The model learned to swim, hunt animals, eat food, and craft diamond tools.

OpenAI, known for its text-to-image AI tool DALL-E, has taught a neural network to play Minecraft with Video PreTraining (VPT). The researchers used a massive unlabeled video dataset of human Minecraft play and a small amount of labeled contractor data.

The model can learn to craft diamond tools, which usually takes proficient humans over 20 minutes (24,000 actions). It uses the native human interface of keypresses and mouse movements and "represents a step towards general computer-using agents."

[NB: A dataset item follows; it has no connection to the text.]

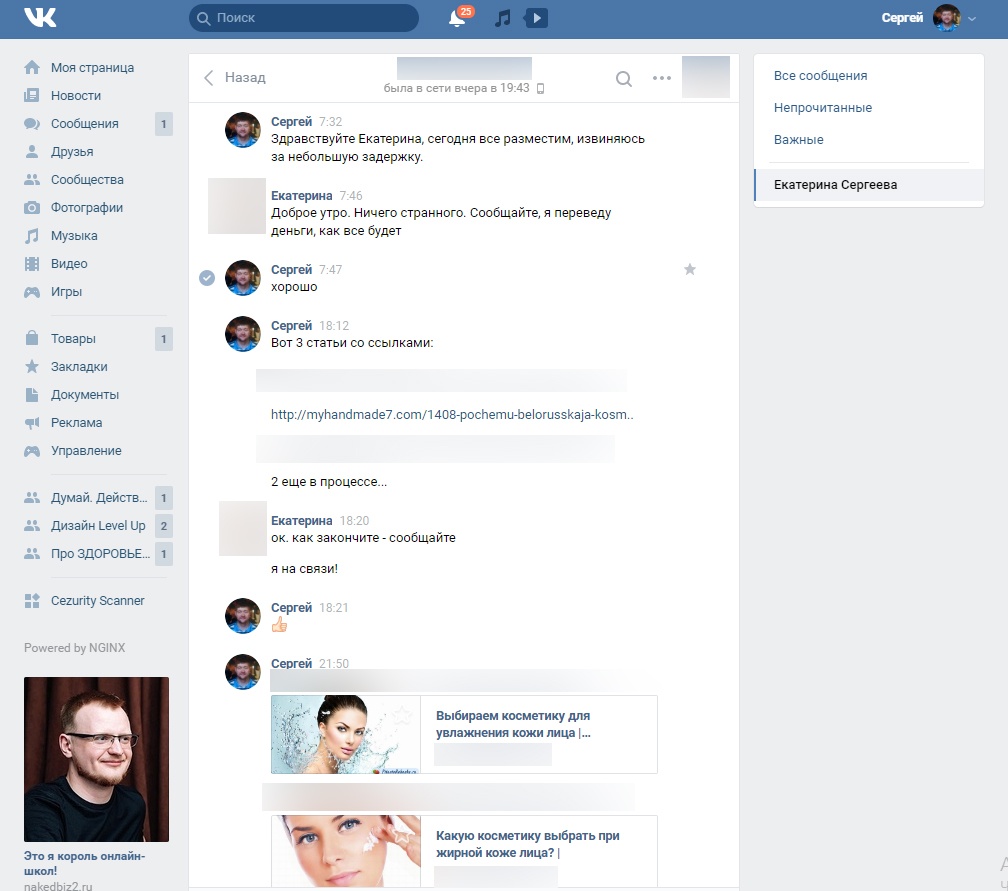This screenshot has height=891, width=1008.
Task: Go back using the Назад chevron
Action: 208,78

In particular, OpenAI used the data to train an inverse dynamics model (IDM), which predicts the action being taken at each step in the video. It can use past and future information to guess the action at each step. The team then used the trained IDM to label a much larger dataset of online videos and learn to act via behavioral cloning.

 

Trained on 70,000 hours of IDM-labeled online video, the behavioral cloning model learned to chop down trees to collect logs, craft those logs into planks, and then craft those planks into a crafting table; according to the paper, this sequence takes a human proficient in Minecraft approximately 50 seconds or 1,000 consecutive game actions.

"Additionally, the model performs other complex skills humans often do in the game, such as swimming, hunting animals for food, and eating that food. It also learned the skill of “pillar jumping”, a common behavior in Minecraft of elevating yourself by repeatedly jumping and placing a block underneath yourself."

Overall, the company thinks VPT "paves the path toward allowing agents to learn to act by watching the vast numbers of videos on the internet." The open-ended nature of Minecraft led the researchers to believe the method can be used in other similar domains, e.g. computer usage.